Lisboa tem mais autores, mais oficinas — e mais estrangeiros
Em 2013, Bernardo Gaeiras criou o Fab Lab Lisboa, um laboratório de fabricação digital e prototipagem a funcionar no Mercado do Forno de Tijolo. “Aquilo que vimos foi que esse espaço deu um grande boost à capacidade da população para começar a materializar os seus projetos criativos, para que não ficassem apenas no campo das ideias.”

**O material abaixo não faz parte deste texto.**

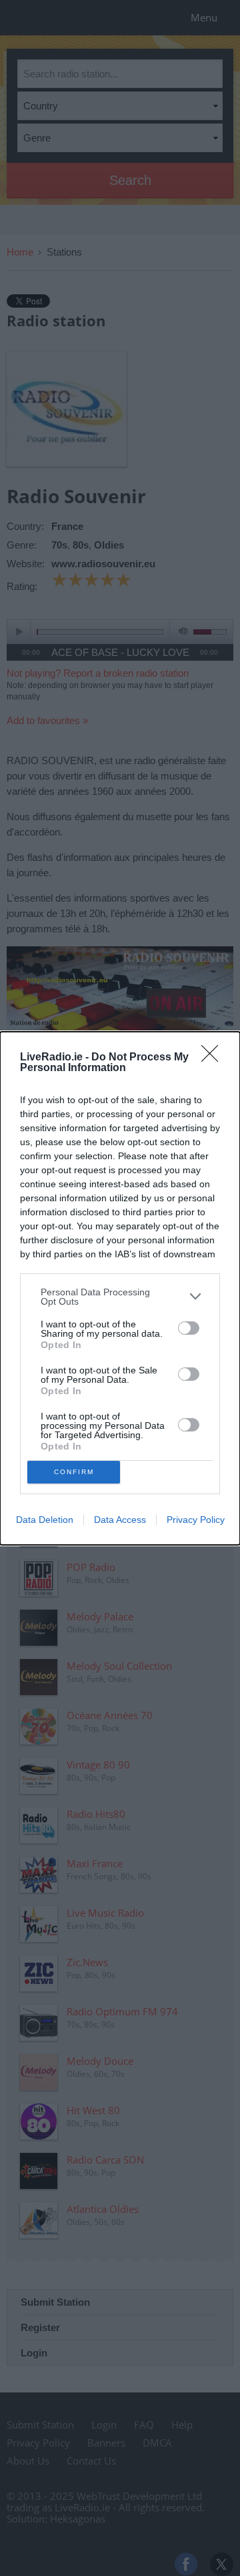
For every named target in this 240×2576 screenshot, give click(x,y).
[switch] (188, 1328)
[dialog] (120, 1288)
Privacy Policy (196, 1519)
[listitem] (120, 1296)
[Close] (214, 1057)
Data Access (120, 1519)
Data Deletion (44, 1519)
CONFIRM (74, 1472)
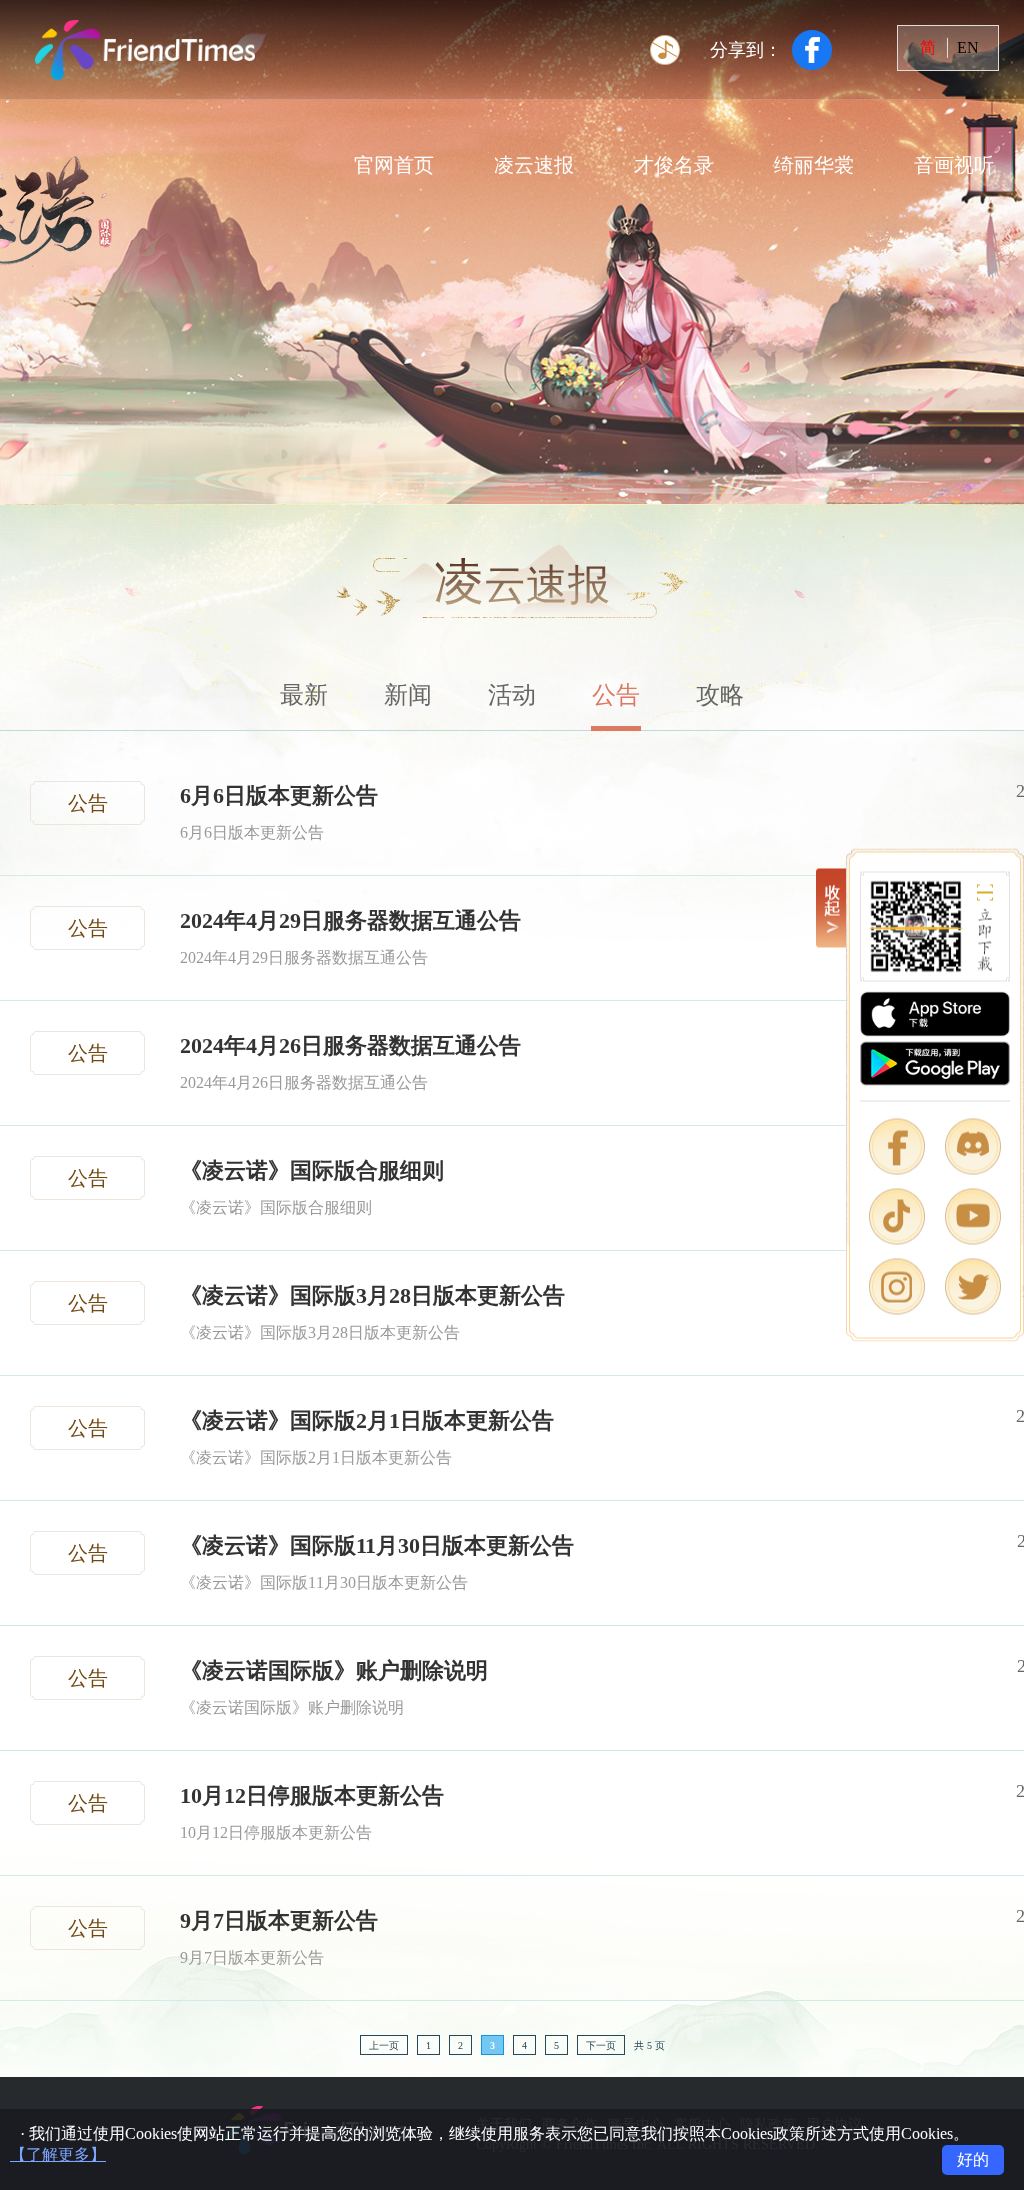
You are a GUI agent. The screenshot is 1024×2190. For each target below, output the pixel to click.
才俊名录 (674, 165)
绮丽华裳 (814, 165)
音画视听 (954, 165)
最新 (304, 695)
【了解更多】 (58, 2154)
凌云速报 (534, 165)
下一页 (601, 2045)
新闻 (408, 695)
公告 (616, 695)
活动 (512, 695)
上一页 (384, 2045)
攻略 (720, 695)
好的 (973, 2159)
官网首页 (394, 165)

Fab Lab Lisboa e Fica Oficina Criativa ajudaram a construir uma comunidade que, até então, estava fragmentada na cidade. “O que temos vindo a presenciar é que, ao longo dos últimos anos, têm surgido não só mais autores, mas também mais espaços que permitem fazer.” Espaços dedicados à cerâmica, workshops, oficinas de madeira, modelos de negócio que são em comunidade, que permitem que exista uma rede de entreajuda que liga criadores a plataformas de apoio. “Isso tem sido muito importante para a cidade. É importante que exista esta proliferação de projetos criativos.”
“Há realmente mais interesse pelas artes manuais, pelos ofícios em geral, pelo saber fazer. Isso sem dúvida cresceu nos últimos anos”, confirma Rita.
Há mais bancas este ano e também mais participantes estrangeiros a viver em Lisboa, como o ilustrador britânico Tom Maryniak, a ceramista francesa Cécile Mestelan e a ceramista e ilustradora neerlandesa Kiki Voortman. Esta incidência de autores internacionais na cidade pode andar de mãos dadas com uma maior capacidade de investimento, mas Bernardo sublinha que, para já, esta ideia não é mais do que uma conjetura. Uma coisa é certa: “Contribuem bastante para a criação do ecossistema dos ofícios e do saber-fazer em Lisboa.”
Cerâmica, cestaria, tecelagem… Os workshops da Feira Feita
Um maior espaço para preencher traz outras dificuldades. O Mercado de Arroios tem quatro portas e nem todas as bancas têm uma localização favorável. Ainda assim, há área mais que suficiente para apresentar confortavelmente várias categorias de ofício, cerâmica, têxtil, cestaria, produção gráfica, encadernação e tecelagem, e também uma série de workshops que irão decorrer ao longo dos dois dias.
A organização propôs a ideia aos próprios participantes. “Sabemos que, para muitos autores, a realização de workshops é o seu meio de subsistência.” Vão ser cerca de 20 aulas, inseridas nos ofícios acima mencionados, embora o número final ainda não esteja definido. E preços? Serão “bastante acessíveis”, adianta o responsável. Deverão decorrer num espaço de tempo até cerca de uma hora e meia e, durante as manhãs, haverá sessões dedicadas aos miúdos.
Em 2019, naquela que acabou por ser a última edição da iniciativa, cerca de seis mil pessoas passaram pelo Mercado de Santa Clara, muitos deles iam à Feira da Ladra e acabavam na Feira Feita. No domingo, voltavam de propósito. O objetivo que ali os encaminhou no início de tudo, de dinamizar o mercado histórico, ficou cumprido. Agora, Bernardo e Rita acreditam que Arroios pode ser um novo capítulo para uma história que foi interrompida pela pandemia. “Se tudo correr bem, pode haver próxima edição”, antecipa ele. Quem sabe no Natal.